Damit verbunden ist die Frage nach einer weiblichen Identitätspolitik – „female identity politics“: Waren, sind die Erfolge von Frauen in der Politik ursächlich damit verbunden, dass sie speziell eine weibliche Identität, eine vor allem weibliche Loyalität ansprechen – dass Frauen vor allem Politik für Frauen machen oder machen sollen? Hat Politik, artikuliert und umgesetzt von Frauen, vor allem die Konsequenz, dass die Identität von Frauen gestärkt wird, deren Selbstbewusstsein, deren Selbstvertrauen – oder ist das ein, wenn überhaupt vorhanden, nur sekundärer Effekt weiblicher Politik? Mobilisiert weibliche Politik vor allem Frauen – und stärkt sie in erster Linie weibliches Bewusstsein in der Politik? In welchem Maße verfestigt weibliche Politik, die vor allem an die Loyalität von Frauen mit Frauen appelliert, den „gender gap“ – die vorhandenen Unterschiede im politischen Verhalten der Geschlechter – und vertieft damit politische Gegensätze zwischen Frauen und Männern? Was verbindet die Interessen von Frauen – von wohlhabenden und armen, von jungen und alten Frauen? Von Frauen mit und Frauen ohne höhere Bildung? Sind die Interessen von Frauen nicht ebenso vielfältig, ebenso widersprüchlich wie die Interessen von Männern?

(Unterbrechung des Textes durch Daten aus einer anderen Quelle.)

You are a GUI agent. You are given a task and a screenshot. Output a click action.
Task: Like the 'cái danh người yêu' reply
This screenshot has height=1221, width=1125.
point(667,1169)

Diesen Fragestellungen wird am Beispiel von drei Frauen nachgegangen, die – ausgestattet mit weltweiter Prominenz, mit politischer Macht, ja mit Geschichtsmächtigkeit – auf unterschiedliche Weise die geänderte Rolle von Frauen in der Politik repräsentieren. Dass diese Frauen prägende politische Rollen spielen konnten – als Frauen, das war in jedem dieser Fälle eine politische Pionierleistung. Dass diese ihre politischen Rollen wesentliche Folgen hatten, für ihr Land und für die Welt – also einen nationalen und globalen „impact“, kann für Eleanor Roosevelt, für Indira Gandhi, für Margaret Thatcher außer Streit gestellt werden. Aber was war das spezifisch „Weibliche“ an den Resultaten ihrer politischen Tätigkeit, ihrer politischen Erfolge? Dass die Geschichte der USA, die Geschichte Indiens, die Geschichte des Vereinigten Königreiches signifikant von diesen drei Frauen beeinflusst wurde – das ist das Eine. Das Andere ist die Frage: Haben Eleanor Roosevelt, Indira Gandhi, Margaret Thatcher Geschichte gemacht, und zwar nicht nur als Frauen, nicht nur als Pioniere weiblicher Politik, sondern Geschichte mit einer erkennbaren spezifisch weiblichen Qualität?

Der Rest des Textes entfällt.